→ **Requirement**
Write out these lines verbatim, covering only the stretch from the line containing "Click the Hosteltur logo" through the end of the lines.

→ **Data to use**
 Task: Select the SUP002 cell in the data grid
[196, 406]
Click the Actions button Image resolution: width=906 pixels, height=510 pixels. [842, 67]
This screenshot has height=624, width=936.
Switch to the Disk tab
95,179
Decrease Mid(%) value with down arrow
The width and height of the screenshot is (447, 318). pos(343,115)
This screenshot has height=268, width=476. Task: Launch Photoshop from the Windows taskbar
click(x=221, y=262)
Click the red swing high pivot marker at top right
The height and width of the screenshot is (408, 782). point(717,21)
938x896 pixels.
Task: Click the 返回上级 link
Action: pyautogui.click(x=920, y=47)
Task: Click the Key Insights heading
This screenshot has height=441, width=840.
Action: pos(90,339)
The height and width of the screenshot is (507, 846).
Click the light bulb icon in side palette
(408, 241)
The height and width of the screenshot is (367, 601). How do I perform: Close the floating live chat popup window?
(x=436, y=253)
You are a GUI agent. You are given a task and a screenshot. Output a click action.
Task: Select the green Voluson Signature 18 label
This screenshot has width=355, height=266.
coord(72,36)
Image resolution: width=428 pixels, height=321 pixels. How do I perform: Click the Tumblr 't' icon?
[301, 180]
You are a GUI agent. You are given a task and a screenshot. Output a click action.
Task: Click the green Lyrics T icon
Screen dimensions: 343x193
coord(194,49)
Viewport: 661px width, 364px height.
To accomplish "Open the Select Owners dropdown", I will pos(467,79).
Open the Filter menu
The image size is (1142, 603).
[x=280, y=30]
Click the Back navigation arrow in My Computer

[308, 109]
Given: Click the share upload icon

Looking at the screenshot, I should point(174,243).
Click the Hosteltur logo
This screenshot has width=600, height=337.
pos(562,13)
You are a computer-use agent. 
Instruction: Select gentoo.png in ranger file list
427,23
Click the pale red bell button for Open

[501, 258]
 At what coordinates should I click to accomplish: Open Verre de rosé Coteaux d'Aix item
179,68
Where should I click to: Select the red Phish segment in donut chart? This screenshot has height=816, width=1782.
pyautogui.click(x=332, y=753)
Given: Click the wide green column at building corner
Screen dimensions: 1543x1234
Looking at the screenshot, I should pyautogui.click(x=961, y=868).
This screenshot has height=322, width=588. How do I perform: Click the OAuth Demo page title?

→ **Response to the exercise**
Click the Hosteltur logo
This screenshot has width=600, height=337.
pos(562,13)
You are a computer-use agent. 
Instruction: Select gentoo.png in ranger file list
427,23
Click the pale red bell button for Open

[501, 258]
 At what coordinates should I click to accomplish: Open Verre de rosé Coteaux d'Aix item
179,68
Where should I click to: Select the red Phish segment in donut chart? This screenshot has height=816, width=1782.
pyautogui.click(x=332, y=753)
Given: Click the wide green column at building corner
Screen dimensions: 1543x1234
Looking at the screenshot, I should pyautogui.click(x=961, y=868).
This screenshot has height=322, width=588. How do I perform: Click the OAuth Demo page title?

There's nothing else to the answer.